“. . this monster without one single virtue to atone for his many vices.”
–The verdict of the bishops convened by Otto to try Pope John XII
Alluring and talented, Marozia was a powerful noblewoman who became a senatrix and patrician of Rome, queen of Italy and the mistress, murderess, mother and grandmother of popes. Demonized as a political whore by male contemporaries for being the most successful woman of her time, Marozia’s astonishing career of ambition and power dominated the sacred papacy and Eternal City for decades.
Marozia was born around 890, the daughter of Count Theophylact of Tusculum and his courtesan, Theodora, called a “shameless whore” and “sole monarch of Rome” by her enemies. Indeed, the mother and her two daughters, Marozia and another Theodora, were infamous. As the English historian Edward Gibbon wrote:
The influence of two prostitutes Marozia and Theodora was founded on their wealth and beauty, their political and amorous intrigues: the most strenuous of their lovers were rewarded with the Roman mitre and their reign may have suggested to darker ages the fable of a female pope. The bastard son, the grandson and great-grandson of Marozia, a rare genealogy, were seated in the Chair of St Peter.
At 15, Marozia became Pope Sergius III’s mistress, producing a bastard son, later Pope John XI. In 909, she married Alberic, marquess of Spoleto, producing another son, Alberic II. The senatrix of Rome was now the most powerful of a dominant aristocracy. After Alberic I was killed, she became mistress of the reigning Pope John X, a tough and intelligent man, who resisted her control. (He had been a lover of her mother’s too.) He defeated the Saracens, but Marozia came to hate him: she turned against him, marrying his enemy, Guy of Tuscany.

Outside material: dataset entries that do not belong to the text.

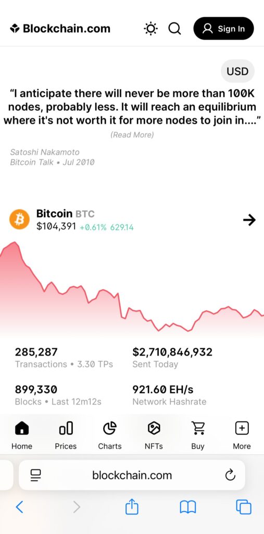
Task: Tap the blockchain.com address bar
Action: (x=132, y=475)
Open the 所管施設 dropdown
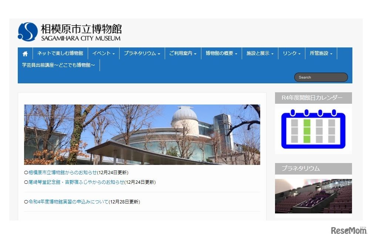Viewport: 372px width, 239px height. pos(321,53)
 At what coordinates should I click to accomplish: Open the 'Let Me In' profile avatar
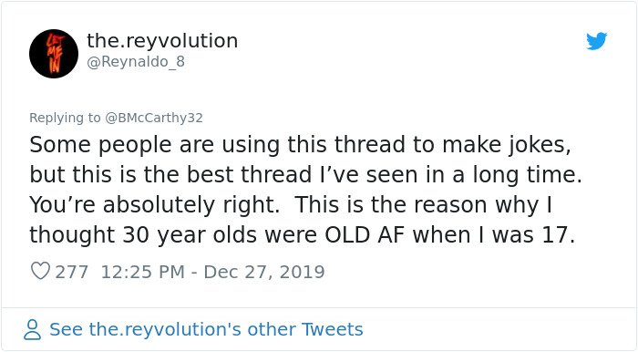click(54, 54)
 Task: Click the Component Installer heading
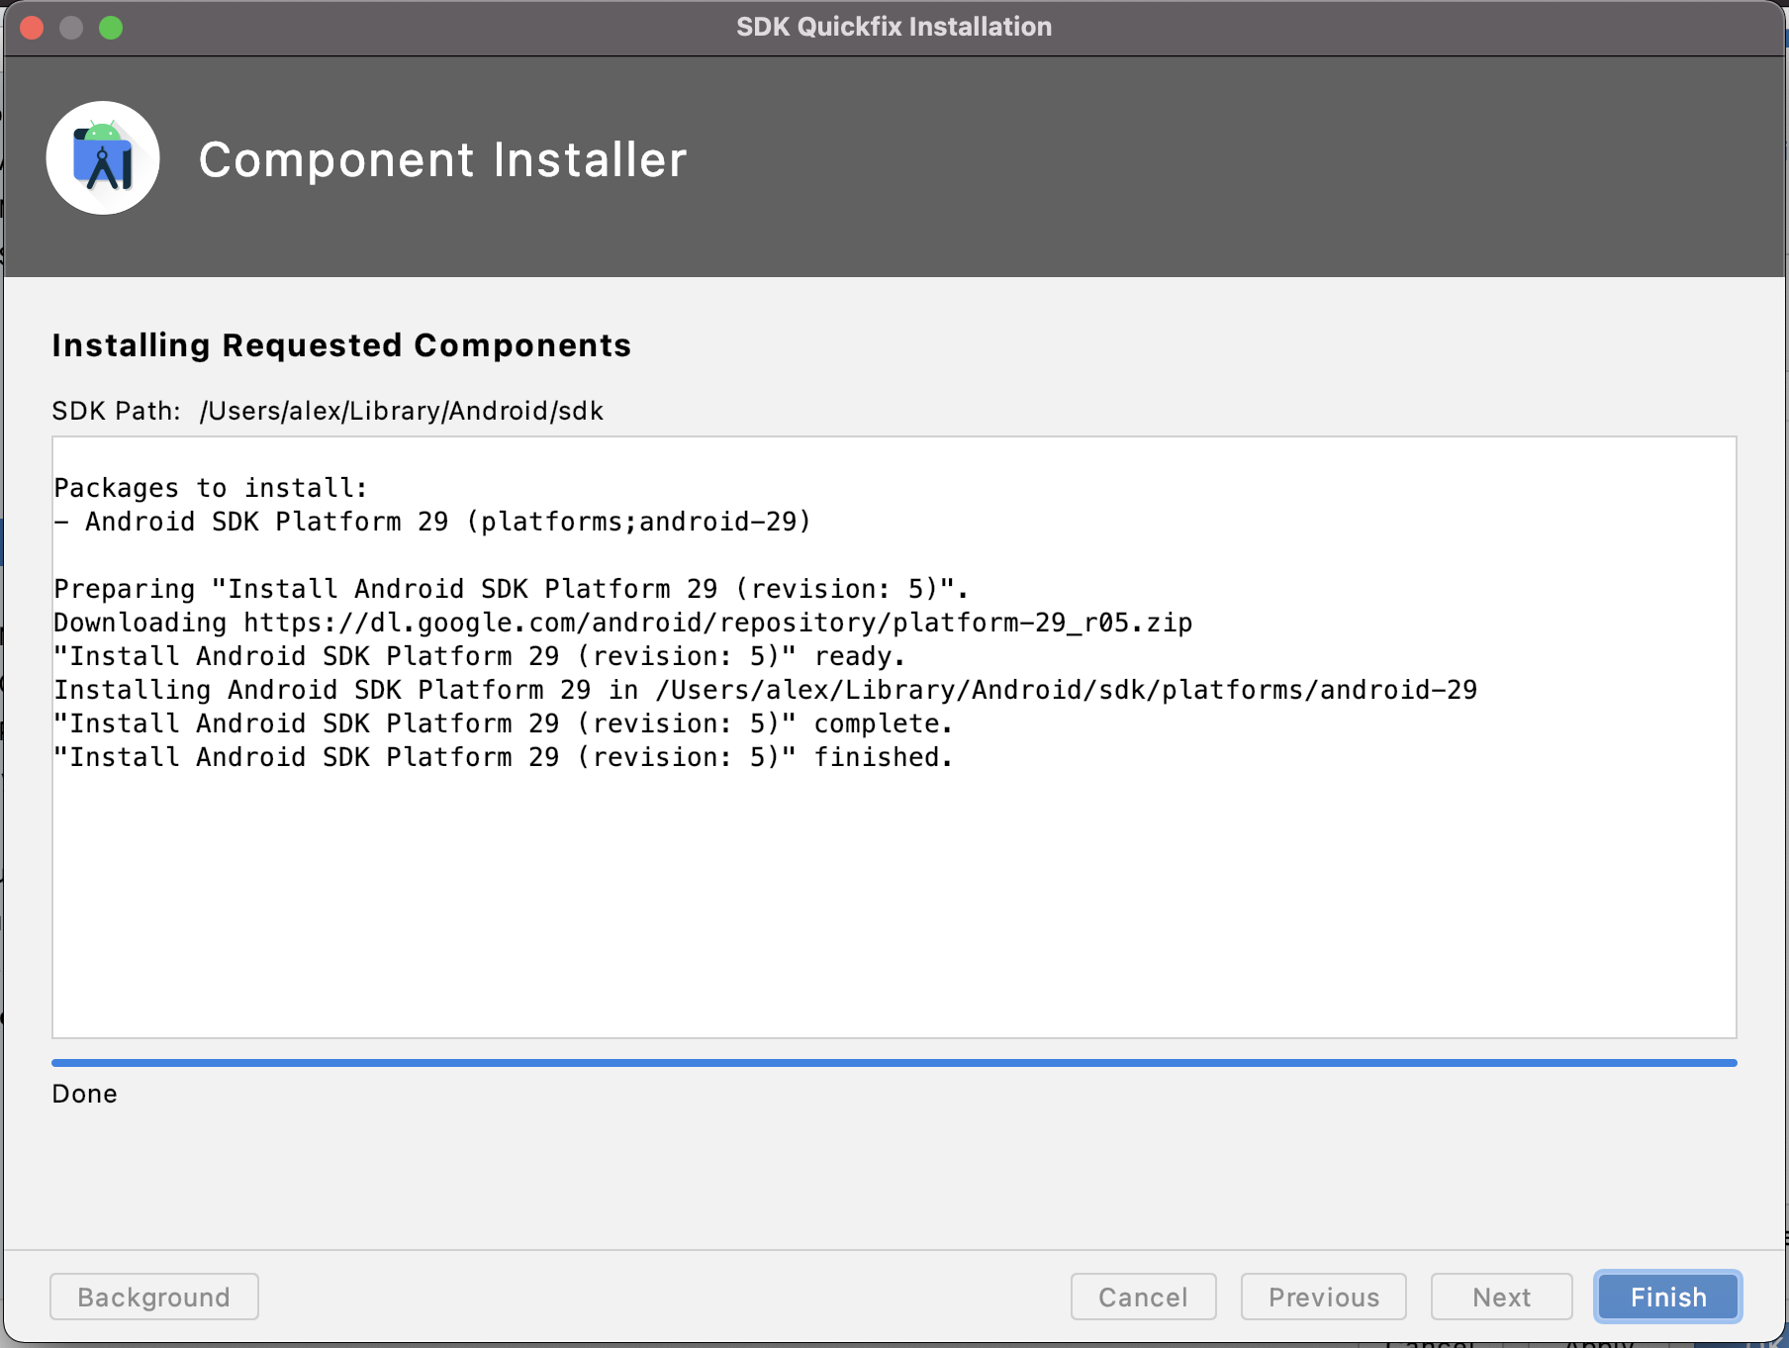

Together they conquered Rome, imprisoning the pope. Marozia had John X (whose papacy was from 914 to 928) strangled in the Castel Sant’Angelo and then seized power for herself, ruling through her puppet popes Leo VI and Stephen VIII before raising her own papal bastard to the throne of St. Peter as John XI, 21 at the time, in 931. Widowed again, Marozia married Hugh of Arles, the king of Italy, with whom she ruled. (Hugh was already married; his wife conveniently died, another victim of Marozia, no doubt.) The couple were overthrown by her son Duke Alberic II, who imprisoned his mother. The merciless and talented politician died in a dungeon. Alberic ruled Rome through four popes. When the fourth resisted, he was tortured to death. Alberic, on his own deathbed, demanded that his bastard son Octavian be made pope.
Reigning 955–964, Octavian, known as Pope John XII, grandson of Marozia, was the most shameful pontiff to lead the Christian Church, the antithesis of Christian virtues. He lived a private life of brazen immorality, turning the Vatican into a brothel. His behaviour was duplicitous, cruel and foolish—he and his grandmother personified the papal “pornocracy” of the first half of the 10th century. Fittingly, he finally brought about his own downfall through his insatiable depravity.
On December 16th, 955, Octavian became the highest authority in the Christian Church, both the spiritual and temporal ruler of Rome at only 18 years old, renaming himself John XII.
Through his mother, Alda of Vienne, he was a descendant of Charlemagne, but he showed none of the virtues expected of a pope. His private life was a litany of sin. Disdaining the celibacy his position required, he was a rampant adulterer, fornicating with literally hundreds of women, including his father’s concubine, Stephna. The sacred Lateran Palace, once the abode of saints, became a whorehouse, in which lounged hundreds of prostitutes, ready to serve his sexual whims. John had incestuous relations with two of his sisters.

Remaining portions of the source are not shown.